La société Genies crée ces miniatures pour remplacer certaines stars sur les réseaux sociaux. | Capture d'écran via Genies

Identités numériques, ou comment les célébrités se dédoublent sur le web

Ces copies humaines animées en 3D représentent de belles opportunités économiques mais posent aussi la question du hacking.

Les contrats avec les marques se multiplient pour les célébrités et les influenceurs ou influenceuses sur les réseaux sociaux. Un phénomène qui pose une question: comment être présent·e partout, tout le temps?

Pour certain·es, la réponse est dans les avatars. Des célébrités comme Offset, DJ Khaled ou Steve Aoki font déjà appel aux services de Genies, qui permet de créer des avatars animés en 3D. Lorsque les personnes de chair et d'os sont indisponibles, mais doivent sortir une vidéo ou poster un message en ligne, Genies s'occupe de créer un contenu avec leurs clones virtuels puis leur demande leur accord avant de partager le contenu sur leurs réseaux sociaux.

Identités multiples

«Les Genies font de meilleurs performances que les humains si l'on se base sur les likes, les commentaires et les vues», expliquait Akash Nigam, cofondateur de l'entreprise, lors d'une table ronde organisée par Fast Company début juillet dans le cadre du Festival de Milan.

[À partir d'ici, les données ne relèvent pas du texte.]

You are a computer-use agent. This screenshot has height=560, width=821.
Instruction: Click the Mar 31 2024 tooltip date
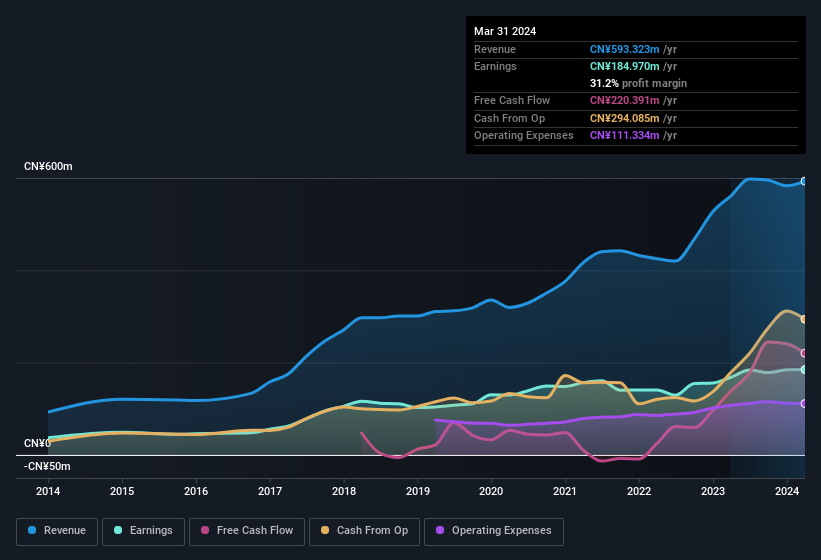tap(505, 31)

Attention toutefois: pour une image de marque cohérente, Akash Nigam recommande de ne pas trop multiplier les alias. «Pour éviter de perdre en authenticité, l'avatar doit être l'extension de l'identité d'une personne. Pas une personnalité alternative», explique-t-il.

Un point de vue que Martine Jalgaard nuance: «Il est positif de pouvoir jongler entre elles [les identités,ndlr]», explique la créatrice de l'installation Meet Yourself, dans laquelle les participant·es se retrouvent face à face avec un double d'eux-même grandeur nature. «C'est utile d'avoir de multiples proxys», ajoute-t-elle.

Posséder son identité

La question de l'identité en ligne est, depuis les débuts d'internet, complexe. Toute innovation présente également des risques: ces copies humaines animées en 3D sont un nouveau moyen de se présenter sur les réseaux, mais ils n'effacent pas les polémiques autour de l'anonymat, des deepfakes ou des hacks de comptes.

Les grands groupes (Google, Facebook ou Snapchat notamment) planchent tous sur le développement de leurs propres services en la matière, mais les cadres ou les règles –lorsqu'elles existent– permettant de revendiquer ou de protéger une identité numérique sont encore très floues.

Une conférence de Stéphane Maguet, directeur de l'innovation de l'agence We Are Social, pour comprendre le phénomène.

«Le monde digital, c'est le Far West», conclut Kevin Abosch, l'artiste créateur de I am a coin, œuvre pour laquelle il a marqué de son sang le registre d'une blockchain afin d'explorer le lien entre identité et valeur.

Selon lui, une identité digitale est un concept fluide que beaucoup vont piétiner ou utiliser à vos dépens. «La seule question est: est-ce que vous aller vous asseoir et pleurer… ou vous adapter?»